BESS Hazard Mitigation Analysis (HMA)


A Hazard Mitigation Analysis (HMA) is a structured safety analysis that identifies hazards, credible initiating events, consequence pathways, and the mitigation layers used to prevent escalation. For BESS projects, an HMA is often used to support permitting, justify design and siting decisions, and demonstrate operational readiness. This page provides a practical HMA structure that aligns to common AHJ and insurer review questions.


What an HMA is and why it matters

An HMA answers a simple question: what can go wrong, and what prevents it from becoming a high-consequence event. It is most useful when it is configuration-specific and maps directly to design artifacts, protective functions, and operating procedures.

  • Defines the hazard set and credible initiating events.
  • Maps mitigations to prevent, detect, and limit consequences.
  • Creates traceability between hazards and evidence: drawings, settings, test results, and procedures.
  • Becomes a baseline that can be maintained via change control.

HMA scope boundaries

Before analyzing hazards, define scope boundaries. Many HMAs fail because they blur product hazards, site hazards, and operational hazards without clear ownership.

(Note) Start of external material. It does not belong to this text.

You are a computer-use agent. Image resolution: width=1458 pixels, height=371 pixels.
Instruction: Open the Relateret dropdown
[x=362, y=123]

Scope boundary What it includes Examples Owner
System product scope Container/cabinet, racks, BMS, protections, thermal management, enclosure features Contactors, fusing, sensor coverage, vent paths Manufacturer or integrator
Site scope Layout, exposures, barriers, access, water supply assumptions, interconnection Separation distances, fencing, hydrant locations Owner, EPC, designer
Operational scope Commissioning, alarm response, maintenance, change control, emergency response plan Runbooks, training, drills Owner or operator

A practical HMA workflow

This workflow produces an HMA that is usable for permitting and operations. It keeps analysis tied to controls and evidence, not abstract hazard lists.

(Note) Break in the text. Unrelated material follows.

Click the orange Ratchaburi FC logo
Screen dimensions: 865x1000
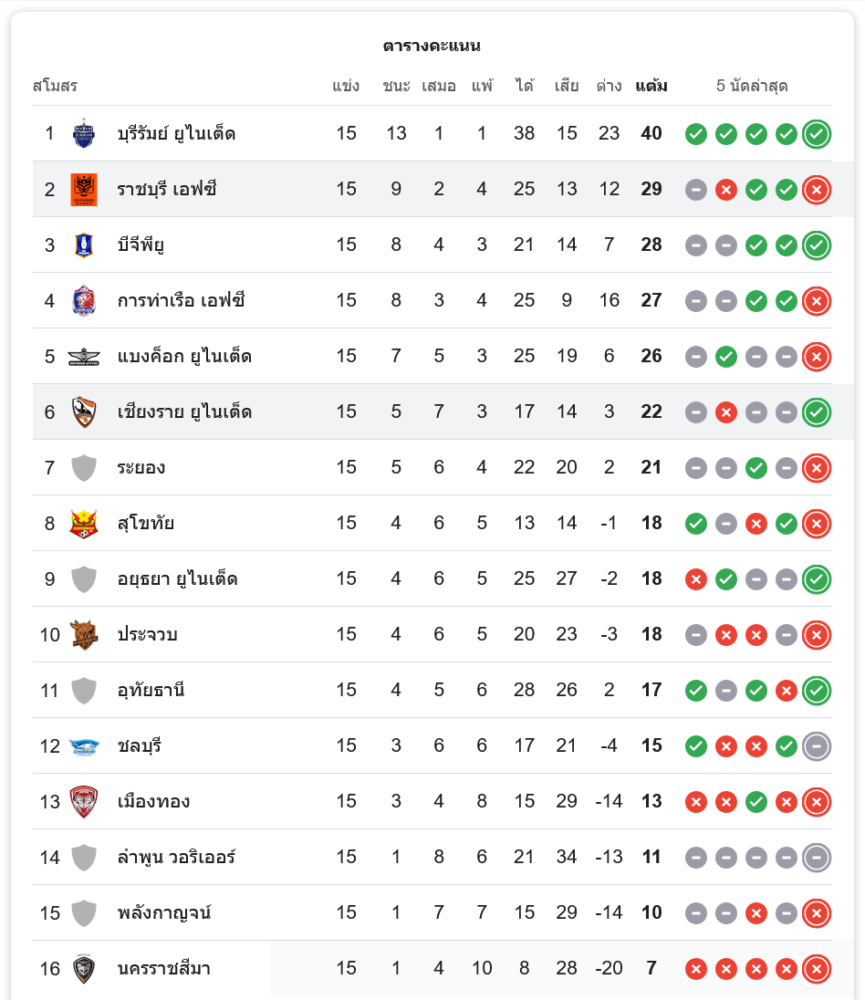tap(84, 189)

Step What to do Output Design linkage
1 Define system and site boundary and installation type Scope statement and assumptions Code basis and site plan
2 Enumerate hazards and credible initiating events Hazard and initiating event list System architecture and protection design
3 Define consequence pathways for worst credible events Consequence map Ventilation, discharge, exposure classification
4 Map mitigation layers to each initiating event and consequence path Mitigation matrix Detection, suppression, barriers, shutdown logic
5 Identify residual risks and required operating controls Residual risk list and operational controls Runbooks, training, inspections
6 Define verification evidence for critical mitigations Evidence list and acceptance criteria Commissioning plan and test records

Typical hazards and mitigation layers

The hazard set varies by chemistry, enclosure design, and installation environment, but the mitigation pattern is consistent: prevent, detect, limit consequences, and enable response.

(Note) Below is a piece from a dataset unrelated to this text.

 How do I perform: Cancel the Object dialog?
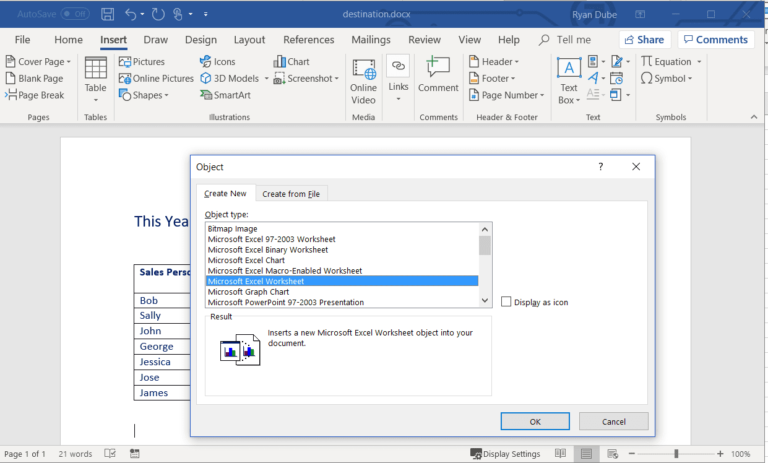point(613,421)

Hazard scenario Initiating events Mitigation layers Evidence artifacts
Thermal runaway in a cell or module Internal defect, electrical abuse, overheating BMS limits, thermal management, early detection, propagation controls BMS settings, thermal design basis, 9540A evidence
Flammable gas accumulation Runaway gas release, ventilation failure Gas detection, ventilation strategy, vent paths, ignition control assumptions Ventilation narrative, sensor layout, enclosure discharge drawings
Propagation between units Separation inadequate, discharge directed at exposures Separation distances, barriers, container features, site layout constraints Site plan with rationale, 9540A installation-level evidence if available
Electrical fault energy and arc flash DC faults, grounding errors, protection miscoordination Protection design, isolation monitoring, safe work procedures One-lines, relay settings, arc flash study, lockout procedures
Operational safety regression Configuration drift, deferred maintenance, alarm fatigue Change control, alarm management, preventive maintenance, training Baseline configuration record, maintenance logs, training records

HMA deliverables for permitting

An HMA is easiest for reviewers to consume when it produces concise deliverables that map to drawings and evidence. A common pattern is a short HMA summary plus a mitigation matrix appendix.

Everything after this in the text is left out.